Justin Bailey jgbailey at gmail.com
Wed Nov 19 15:19:17 EST 2008


On Wed, Nov 19, 2008 at 11:50 AM, Warren Harris
<warrensomebody at gmail.com> wrote:
> Now perhaps the in-memory list part was a bad conclusion since the queries
> can be decorated with translation functions capable of streaming the results
> out to another channel. However, the use of a universal type for the values
> would still seem to be required since there is no way to implement
> type-indexed values when the queries themselves are expressed as an abstract
> datatype rather than as functions. Am I overlooking something?
>

If the type of the input determines the type of the output, and the
type of the input can be determined statically, then I think you are
overlooking this technique. But if your application requires that each
input expression be sent to the remote client before type information
can be determined, then you are right.

In the case of HaskellDB, each operator/term in the Query monad
enriches the type information available. Of course, that enrichment
happens at compile time and occurs via type inference. For example,
assuming two tables T1 and T2, with columns T1col and T2col, this
expression:

  simpleQuery = do
     t1 <- table T1
     t2 <- table T2
     restrict ( .. some expression ...)
     project (t1 ! T1col1 # t2 ! T2col1)

Gives a type similar to Query (RecCons T1Col1 Int (RecCons T2 Col2 Int
RecNil)). RecCons and RecNil are types that allow a list to be built
at the type level.

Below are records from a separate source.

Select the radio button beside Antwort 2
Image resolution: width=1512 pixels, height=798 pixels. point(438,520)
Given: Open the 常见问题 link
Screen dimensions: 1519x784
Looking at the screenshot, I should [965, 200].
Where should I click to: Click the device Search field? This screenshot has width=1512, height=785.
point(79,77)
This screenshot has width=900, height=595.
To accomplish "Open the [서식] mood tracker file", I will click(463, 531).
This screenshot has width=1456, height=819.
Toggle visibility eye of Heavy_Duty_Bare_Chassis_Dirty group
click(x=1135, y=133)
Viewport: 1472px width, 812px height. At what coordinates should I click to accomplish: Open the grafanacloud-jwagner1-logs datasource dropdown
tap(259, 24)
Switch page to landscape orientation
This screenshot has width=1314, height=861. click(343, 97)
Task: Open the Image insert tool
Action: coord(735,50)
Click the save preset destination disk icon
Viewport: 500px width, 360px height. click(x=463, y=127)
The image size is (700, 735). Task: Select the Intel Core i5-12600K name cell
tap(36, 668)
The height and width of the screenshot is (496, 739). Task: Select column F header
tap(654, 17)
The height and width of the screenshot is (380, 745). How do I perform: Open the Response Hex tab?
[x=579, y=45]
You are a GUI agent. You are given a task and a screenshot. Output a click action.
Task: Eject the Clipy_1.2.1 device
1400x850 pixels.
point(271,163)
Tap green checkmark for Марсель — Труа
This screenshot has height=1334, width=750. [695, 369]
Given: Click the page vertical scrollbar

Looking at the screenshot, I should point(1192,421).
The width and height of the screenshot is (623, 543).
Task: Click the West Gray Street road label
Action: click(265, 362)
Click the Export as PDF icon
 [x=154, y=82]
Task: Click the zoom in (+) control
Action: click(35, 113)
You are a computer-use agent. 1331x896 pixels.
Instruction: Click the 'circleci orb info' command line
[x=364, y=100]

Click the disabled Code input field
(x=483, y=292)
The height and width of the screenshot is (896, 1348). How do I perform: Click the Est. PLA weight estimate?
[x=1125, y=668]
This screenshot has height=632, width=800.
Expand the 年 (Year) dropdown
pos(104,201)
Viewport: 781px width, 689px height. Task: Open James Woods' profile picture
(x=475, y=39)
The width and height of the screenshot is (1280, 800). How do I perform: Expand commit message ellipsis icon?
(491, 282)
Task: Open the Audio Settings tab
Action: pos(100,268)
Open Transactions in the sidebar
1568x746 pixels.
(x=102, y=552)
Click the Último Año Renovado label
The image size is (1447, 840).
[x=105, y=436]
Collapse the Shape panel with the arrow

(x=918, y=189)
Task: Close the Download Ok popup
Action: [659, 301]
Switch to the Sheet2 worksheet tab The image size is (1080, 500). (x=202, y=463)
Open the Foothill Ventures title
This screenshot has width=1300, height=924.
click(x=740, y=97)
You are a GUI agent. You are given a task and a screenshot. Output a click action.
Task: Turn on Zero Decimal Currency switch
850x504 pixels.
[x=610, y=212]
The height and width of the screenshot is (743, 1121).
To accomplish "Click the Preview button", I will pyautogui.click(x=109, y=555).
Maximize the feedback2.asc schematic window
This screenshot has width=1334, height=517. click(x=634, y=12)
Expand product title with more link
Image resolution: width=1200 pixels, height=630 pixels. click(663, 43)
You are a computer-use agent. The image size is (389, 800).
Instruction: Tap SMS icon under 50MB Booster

The list carries the column names and types in the
resulting projection. The type information is used  to ensure queries
only refer to columns that exist, datatypes are compared sensibly,
etc. If in your case you can build that kind of structure based purely
on the "input language" operators/terms, then it seems you could build
the entire "output expression" in one shot. But again, if input and
output have to be interleaved then I think you are stuck.